Arrangements were in place for the safe handling of medicines. One person said, 'I get my medicine on time.'

We found that there were positive interactions between staff and people. We saw that there were sufficient staffing levels to meet people's assessed care needs. One staff said, 'There is definitely enough staff.'

Systems to monitor the quality of the service were not robust and efficient.

Improvements were required in records relating to people's care and for the management of the home.

18 July 2012

During a routine inspection

We carried out this inspection to check on the care and welfare of people living at the home. On the day of the inspection visit, there were 12 people at the home. We spoke to four people, three relatives, three staff, and the manager.

There was a pleasant and friendly atmosphere in the home. People wore clothing that reflected individual choices and preferences. We saw that people were involved in discussions about their care needs and preferences. We found that people were encouraged to be independent and staff supported people appropriately to do this.

One person told us, 'I really like it here, I am getting good care.' We found that staff were providing care that met people's needs, although staff practices needed to be consistent. We saw that there were positive interactions between staff and people. One relative told us, 'I brought my husband here as it is a home away from a home.'

We found that arrangements were in place to ensure that any allegations of abuse were identified, managed, and reported appropriately.
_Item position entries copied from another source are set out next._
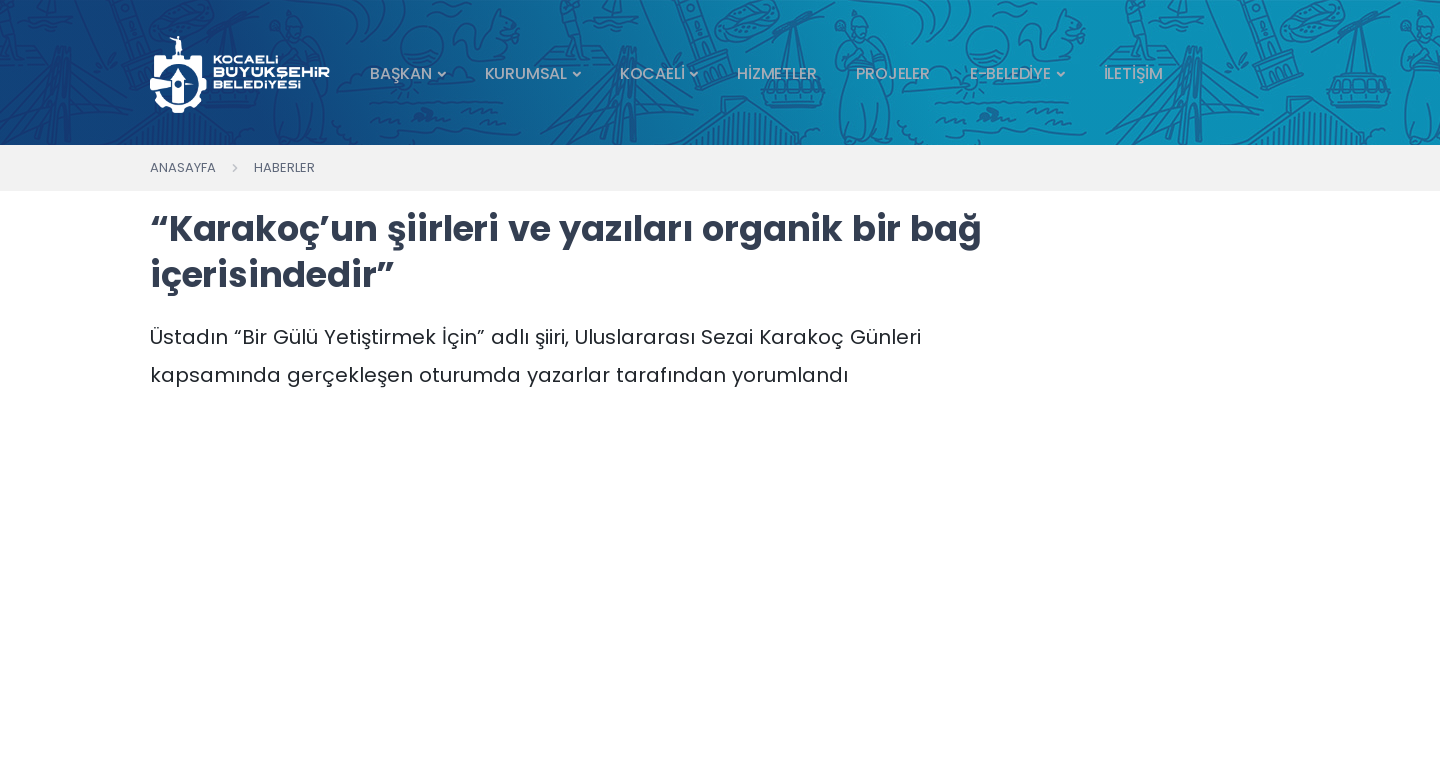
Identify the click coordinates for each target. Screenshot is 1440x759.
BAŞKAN (401, 73)
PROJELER (892, 73)
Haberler (284, 167)
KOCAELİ (652, 73)
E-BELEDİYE (1010, 73)
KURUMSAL (526, 73)
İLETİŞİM (1133, 73)
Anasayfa (183, 167)
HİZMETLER (776, 73)
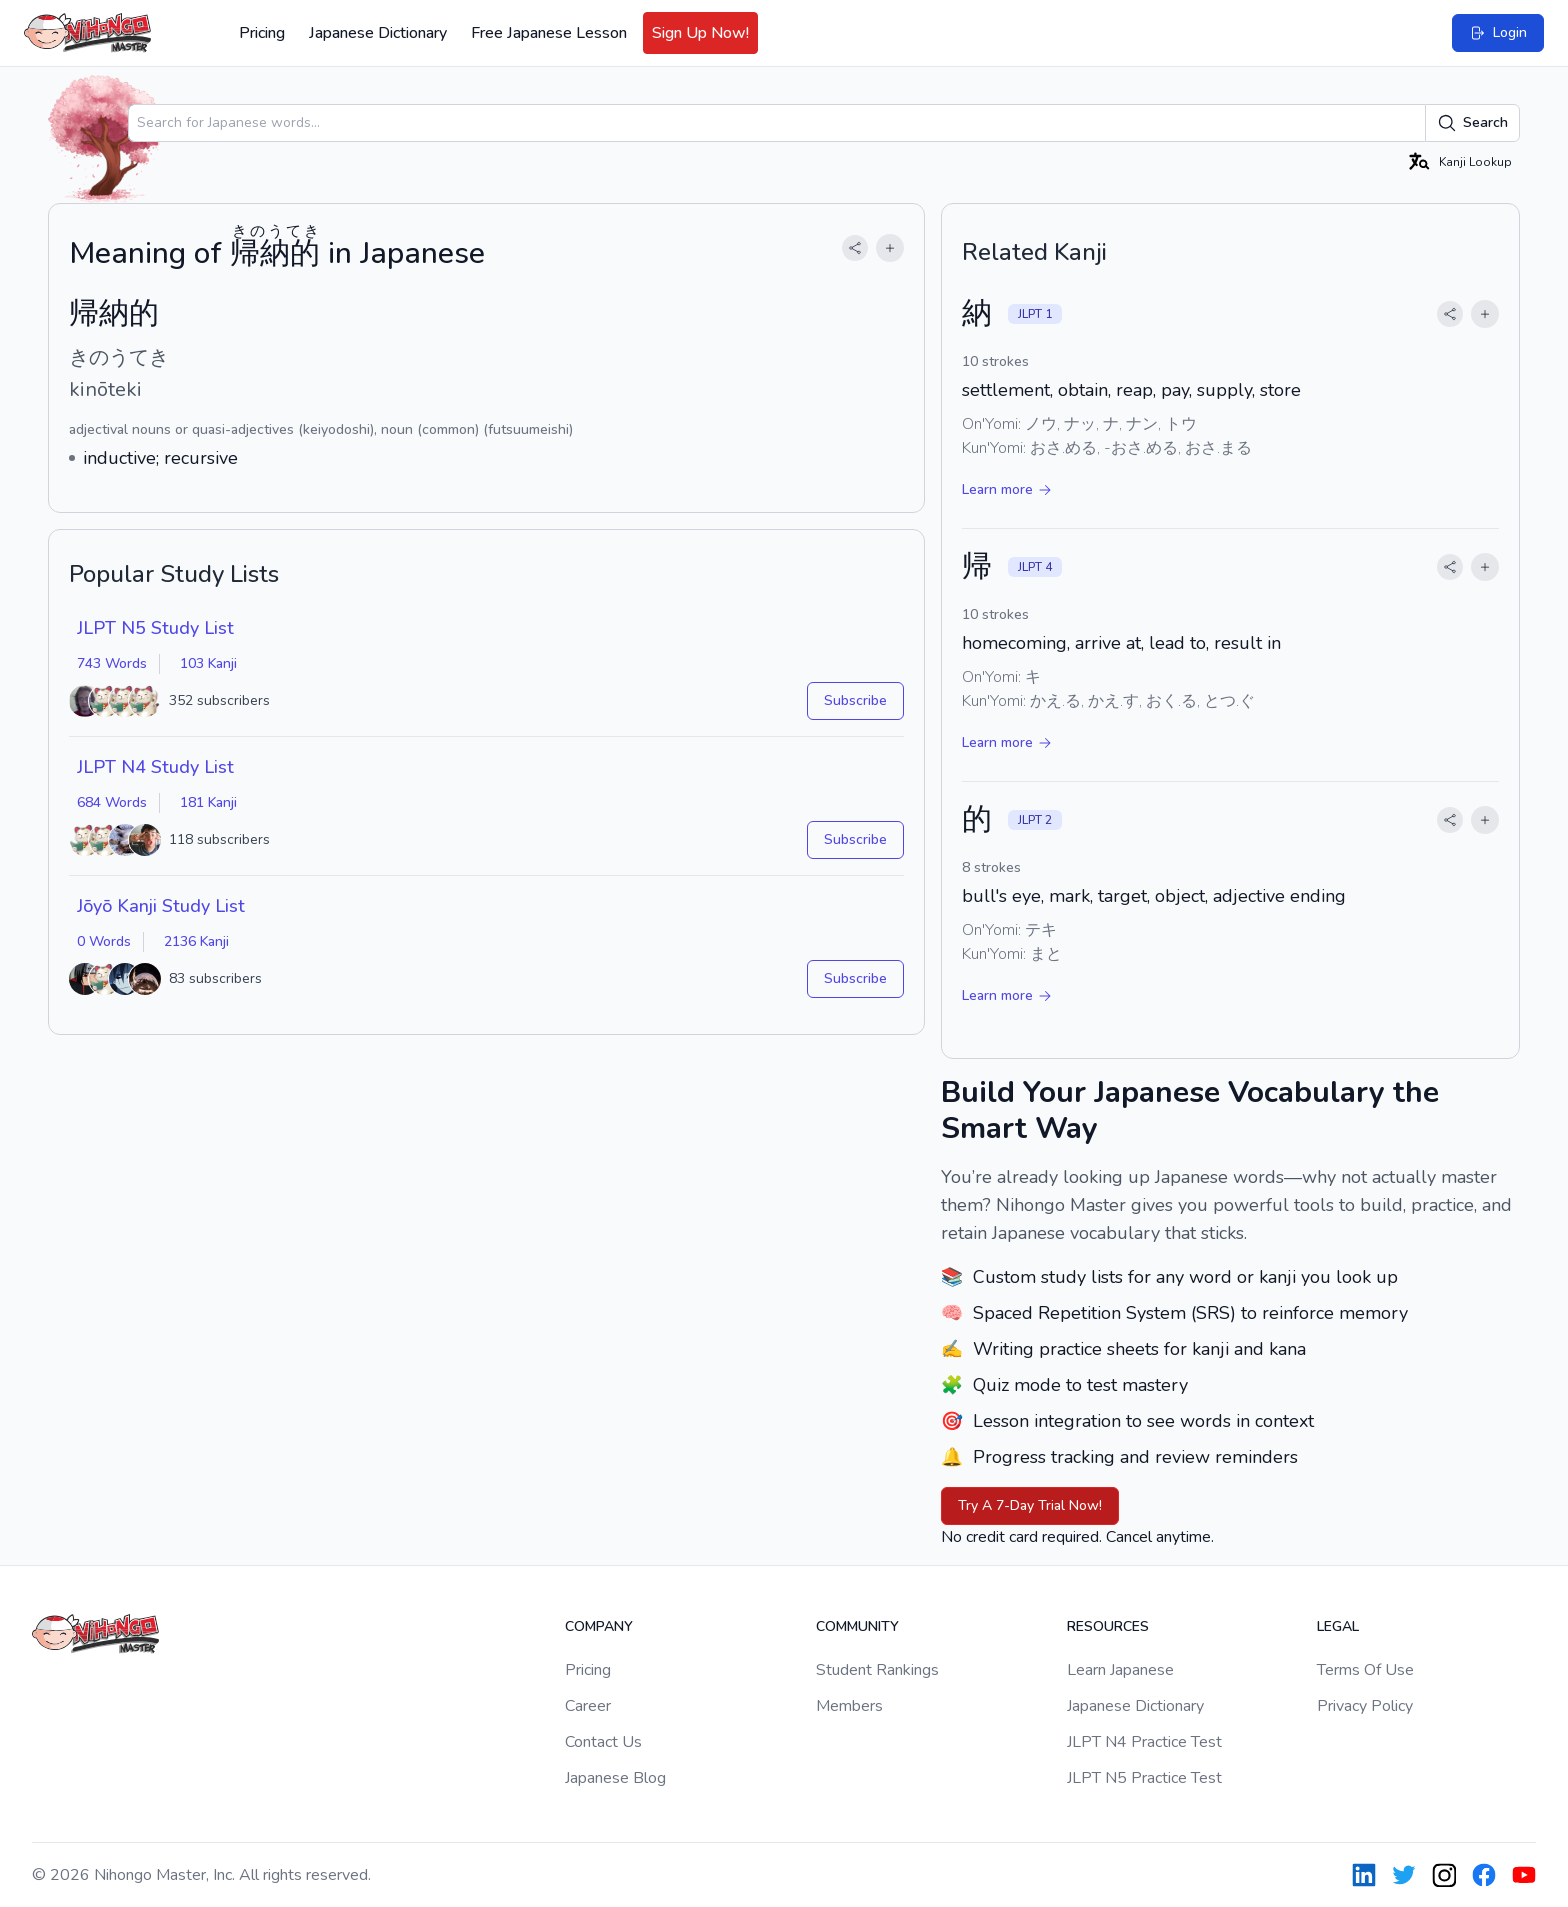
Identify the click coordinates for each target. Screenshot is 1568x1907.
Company (599, 1626)
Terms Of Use (1365, 1670)
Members (849, 1706)
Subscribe (855, 700)
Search (1472, 123)
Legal (1338, 1626)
Staff we spoke to told us that they were supported in carrying out their role. We saw that some staff had received support through supervision, appraisals, and meetings. However, arrangements needed to be improved to ensure that all staff received training on a regular basis.

Systems in place did not ensure that shortfalls in the home were identified to make improvements in the way that the service was run.

27 September 2011

During a routine inspection

We spoke with some people using the service they told us that they staff help them to do the things they are now unable to do for themselves. They told us the staff were kind and patient. One person told us there was some very good staff, others not quite so good.

Most people said the accommodation was good; their bedrooms were warm and comfortable.

One person said that they would like to go back to their family home and hoped that they could do so at some point.

Some people told us that they liked the food they had each day, they had more than enough to eat and drink. Other people told us that the food was grim; there was no choice and not enough fresh fruit.

People said that they had enough to do during the day, and that they liked to go out into the garden and have a breath of air. People said that they enjoyed the religious service that is provided each month at the home.

Some people were unable to comment about their experience of life at the home due to their very frail conditions. We observed the staff being very patient and understanding when care was required. Visitors we spoke with stated they were satisfied with the level of care and support that was provided; they had no complaints or concerns.